Submitted by myopinionnoconseq t3_11drsb8 in personalfinance
I enrolled at an out of state school for my freshman year of college. It was way too expensive and a very poor financial decision. I dropped out third trimester (spring 2022) , and I have an $18,000+ bill leftover from room, board, and the last semester's tuition that I didn't pay. Minimum payment per month that I was offered was $268 - I can barely afford that, so there isn't a way for me to pay more. I am being charged a $130 late fee + $6 "billing fee" every month that the balance is not paid of in full, which means I'm basically not paying anything on it at all even if I am making the $268 payment.
Are there any debt options that I can take that make this anymore manageable? I feel like at this rate I will be in debt to the school forever and never have a decent credit score. Thanks in advance.
krustymeathead t1_jaaihxu wrote
I believe an $18,000 bill on a payment plan with $136 of monthly fees is similar (right now) to paying back an $18,000 loan at 9% interest (12*136/18000). I was thinking about the possibility of refinancing the bill with debt, but I'm not sure you'd find an unsecured loan for less than 9%. Paying it back with the current plan may be the best option for now.

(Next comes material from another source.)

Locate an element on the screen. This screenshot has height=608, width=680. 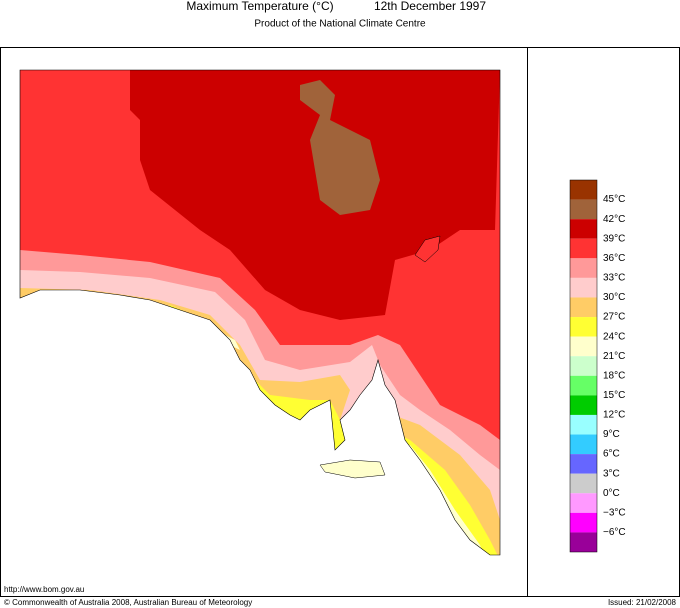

edit: if the $136 monthly is a flat fee amount, then at $5000, $136 is the same as 32% interest. not sure if refinancing the debt is possible but at some point it may make sense, once it is paid down to the point that the effective rate is higher than credit card rates.
edit2: also, paying the minimum on that bill until it is paid off will take around 12 years (and $18,632 in fees), so getting to a point where you can pay more than the minimum will help a lot since you'll be avoiding that extra $136 per month.